Output, exactly and in full, only the lines from the one containing "The width and" to the last line of the data. Pictures should not appear.

━━━ Material supplied

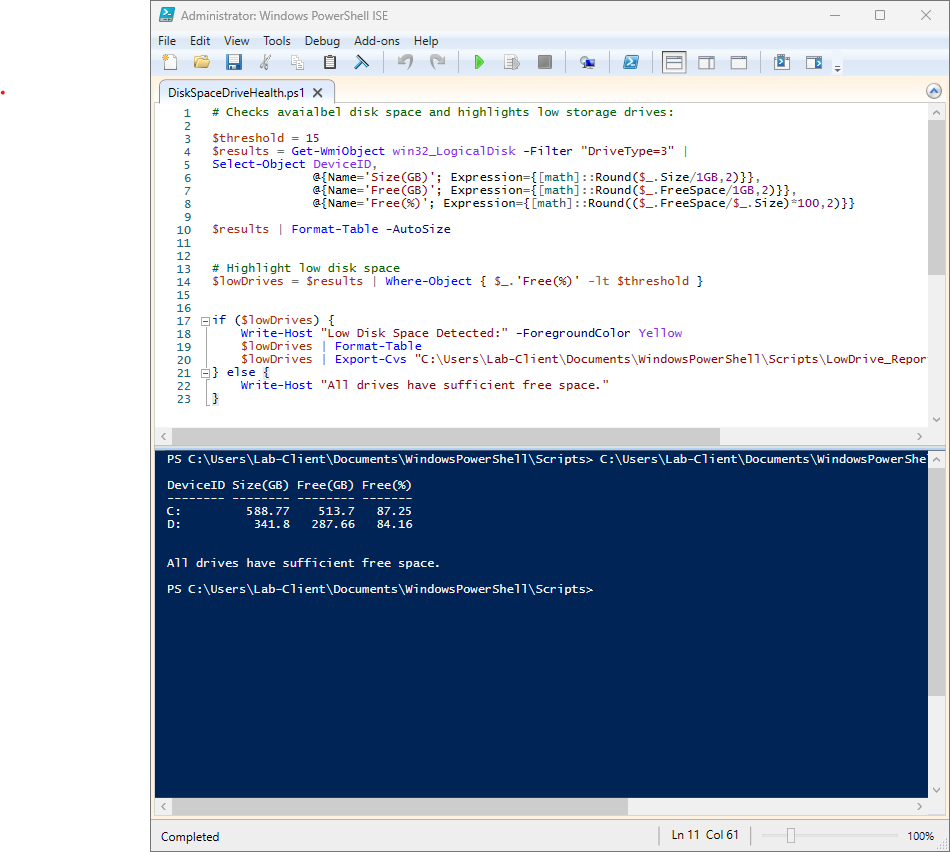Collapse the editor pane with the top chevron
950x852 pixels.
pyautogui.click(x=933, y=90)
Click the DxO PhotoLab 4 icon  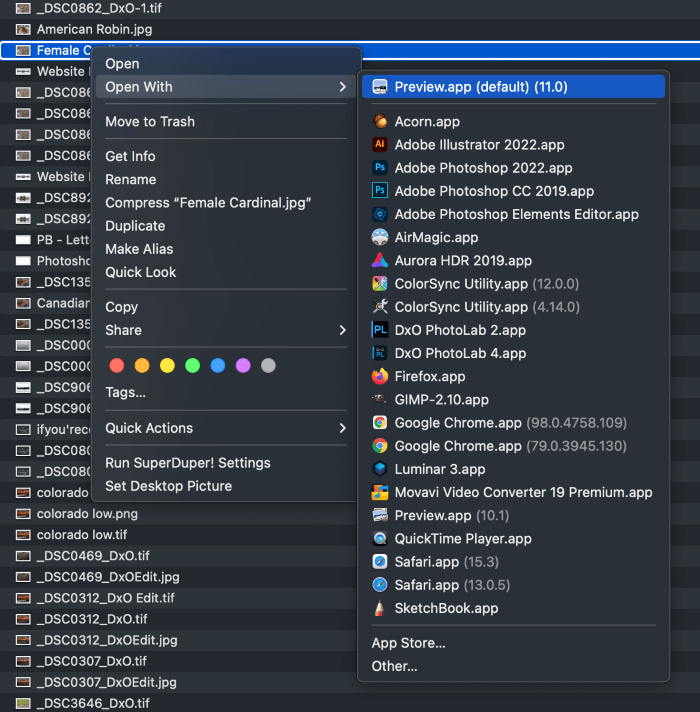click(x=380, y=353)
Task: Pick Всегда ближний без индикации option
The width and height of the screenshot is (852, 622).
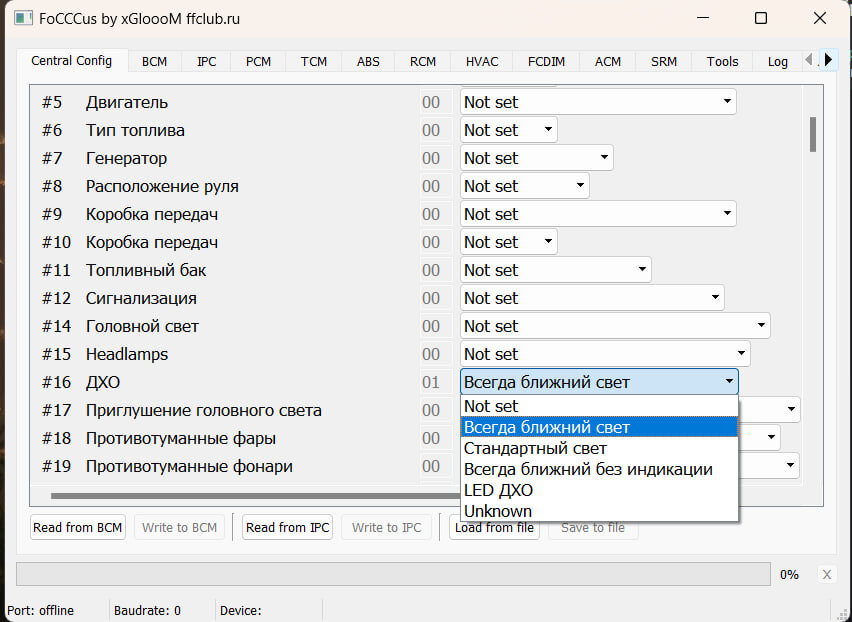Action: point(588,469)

━━━━━━

• **Reply to the exercise**
The width and height of the screenshot is (852, 622).
Action: point(588,469)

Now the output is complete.